A pioneering study by Professor Zhang Fan's team from the School of Pharmaceutical Sciences and the Taikang Center for Life and Medical Sciences at Wuhan University has been published in the esteemed journal Angewandte Chemie International Edition.

The paper, titled "Discovery of Antivirulence ClpP Inhibitors by Self-Resistance Gene-Guided Mining Coupled with Dual Functional Screening”, introduces an innovative approach for the precise and efficient discovery of ClpP inhibitors.

This work offers promising lead compounds for treating MRSA (methicillin-resistant Staphylococcus aureus) and establishes a new paradigm for exploring natural product targets.

MRSA infections have become the leading cause of death from drug-resistant infections, surpassing both hepatitis B and AIDS in mortality rates.
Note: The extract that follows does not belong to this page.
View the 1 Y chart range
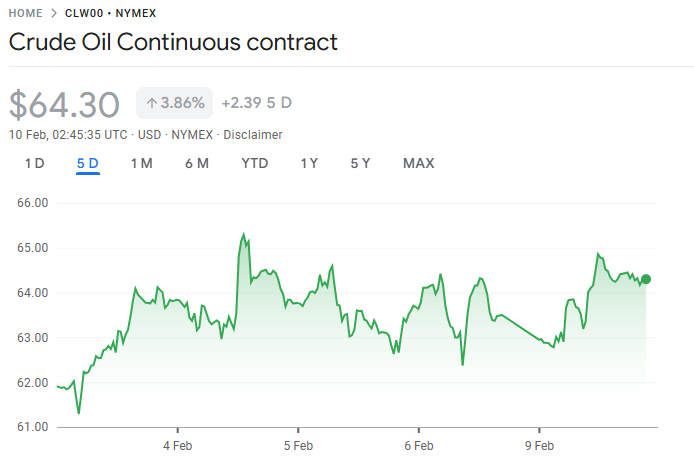This screenshot has height=463, width=694. click(310, 163)
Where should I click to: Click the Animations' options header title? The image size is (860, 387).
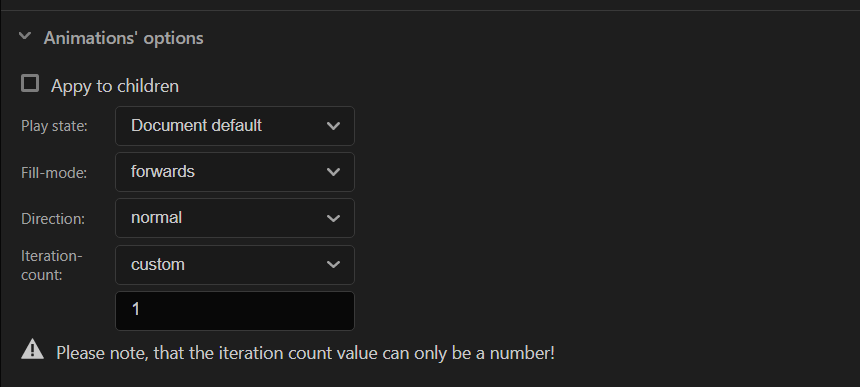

While traditional antibiotics can accelerate resistance and disrupt the human microbiome, antivirulence drugs offer a solution by inhibiting bacterial virulence factors, thus reducing pathogenicity and slowing resistance development.

The ClpP protease, a critical protein regulating the virulence of Staphylococcus aureus, is a promising drug target. However, the field faces challenges due to limited structural diversity and a lack of clinical candidates for ClpP inhibitors, highlighting the urgent need for novel, highly active compounds.

Zhang's team employed the ClpP protein Cac16 as a probe to analyze over 34,000 actinomycete genomes, identifying 530 gene clusters with potential ClpP self-resistance genes. From these, 26 clusters were selected for experimental validation.

The team pioneered a dual-functional screening process, leading to the discovery of a new class of ClpP inhibitors, streptoclipamides, from the Streptomyces sp. S186 strain.

Streptoclipamide A demonstrated an IC₅₀ of 480 nM against MRSA-derived ClpP protease and did not affect bacterial growth even at concentrations up to 500 µM, showcasing classic antivirulence properties.

It inhibited the expression of the key virulence factor α-hemolysin and downregulated global virulence regulatory genes, thereby weakening bacterial pathogenicity. Mechanistic studies revealed that streptoclipamide A binds to the ClpP protein, with the Thr72 residue identified as a crucial interaction site.

In MRSA-infected wax moth larvae and mouse pneumonia models, streptoclipamide A, when combined with vancomycin, exhibited significant synergistic effects. This combination increased host survival rates, reduced lung bacterial load, and alleviated tissue damage.